Understanding which cells give rise to which areas of cancer can improve our understanding of how a tumour has grown and developed, including how it has changed genetically, over time. This has been made possible using a new technique called spatial transcriptomics, which allows scientists to see what genetic changes take place without breaking up the tissue they’re looking at. This adds a new dimension which researchers have now used to reveal which cells have mutated and where within the ecosystem of an organ.
Current techniques for studying the genetics of cells within tumours involve taking a sample from the cancerous area and analysing the DNA of those cells. The problem is that many cancers, such as prostate cancer, are three dimensional, which means that any one sample would only give a small snapshot of the tumour.

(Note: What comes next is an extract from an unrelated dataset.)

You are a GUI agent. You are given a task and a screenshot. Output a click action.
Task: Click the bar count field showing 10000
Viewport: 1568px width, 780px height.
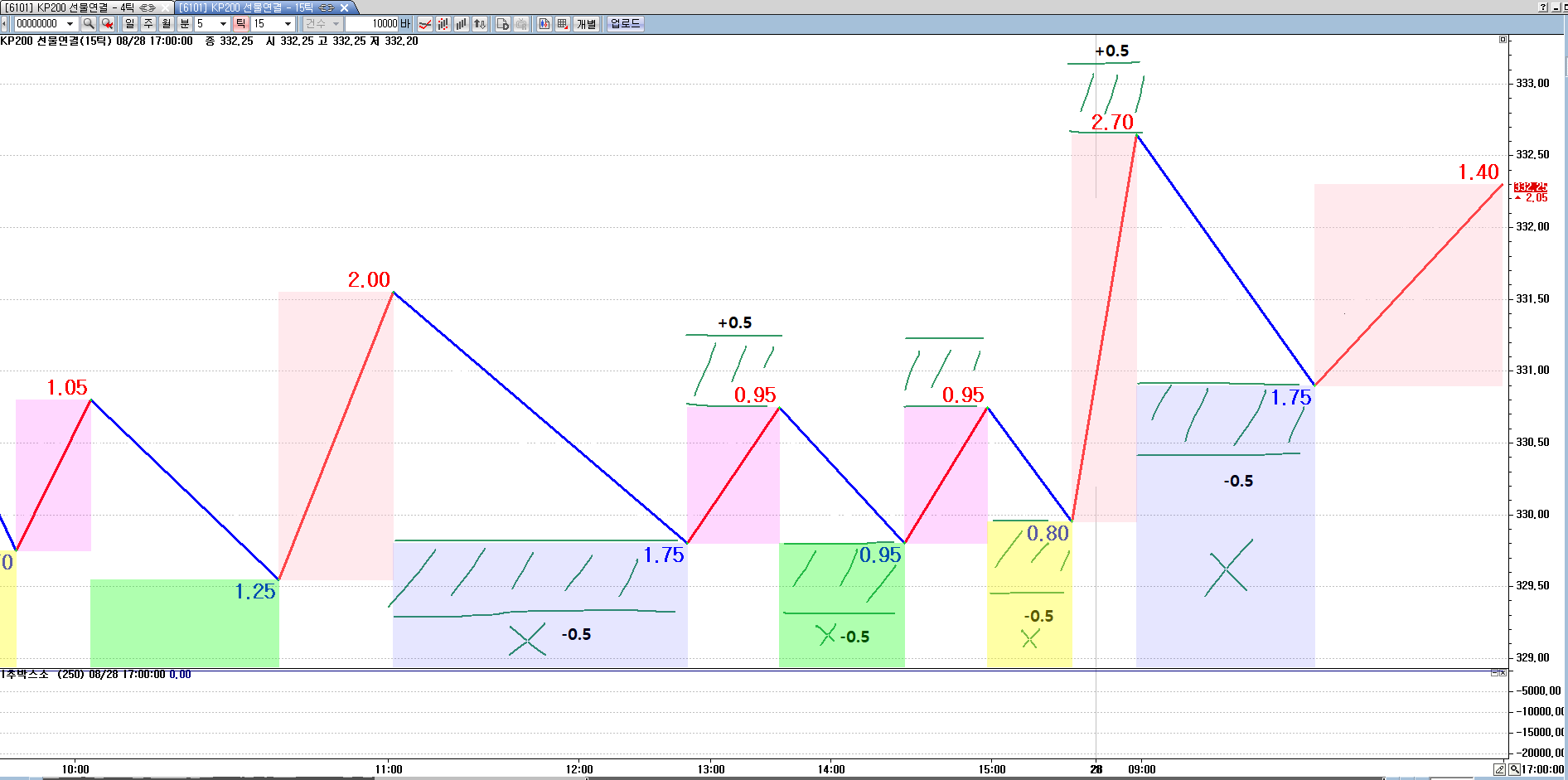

In a new study published in Nature, the researchers used spatial transcriptomics to create a cross-sectional map of a whole prostate, including areas of healthy and cancerous cells. By grouping cells according to similar genetic identity, they were surprised to see areas of supposedly healthy tissue that already had many of the genetic characteristics of cancer. This finding was surprising because of both the genetic variability within the tissue as well as the large number of cells that would be considered healthy, but which contained mutations usually identified with cancerous cells.
Alastair Lamb of Oxford’s Nuffield Department of Surgical Sciences, who jointly led the study, said: 'Prostate tissue is three-dimensional, and like most organs that can develop cancer we still have much to learn about what cellular changes cause cancer and where it starts. One thing we are fairly confident of is that it starts with genetic mutations.
'We have never had this level of resolution available before, and this new approach revealed some surprising results. For example, we have found that many of the copy number events we previously thought to be linked specifically to cancer are actually already present in benign tissue. This has big implications for diagnosis and also potentially for deciding which bits of a cancer need treating.'
Professor Joakim Lundeberg of KTH Royal Institute of Technology, said: "Mapping thousands of tissue regions in a single experiment is an unprecedented approach to deconvolute the heterogeneity of tumours and their microenvironment. This high-resolution view impacts our way of addressing complex ecosystems such as cancer. The possibility to identify early events is particularly exciting going forward.'
Furthermore, the researchers analysed more than 150,000 regions in three prostates, two breast cancers, some skin, a lymph node and some brain tissue, and developed an algorithm to track groups of cells with similar genetic changes -clones- in their precise location. This approach enabled them to zoom right in from visible tissue through microscopic multi-cellular structures and right into the genes themselves, while keeping hold of the overall landscape of tissue.
Dr Henry Stennett, Research information manager at Cancer Research UK, who funded the research, said: 'This fascinating research challenges our understanding of how cancer develops. Using cutting-edge technology, our scientists have built an incredibly detailed 3D map of the prostate. Their results show that apparently healthy cells in the body can have the same DNA damage as cancer cells. Working out what stops them from becoming cancerous could help us to detect this disease earlier.'
The full paper, ‘Spatially resolved clonal copy number alterations in benign and malignant tissue', is published in Nature.
This research was funded by Cancer Research UK.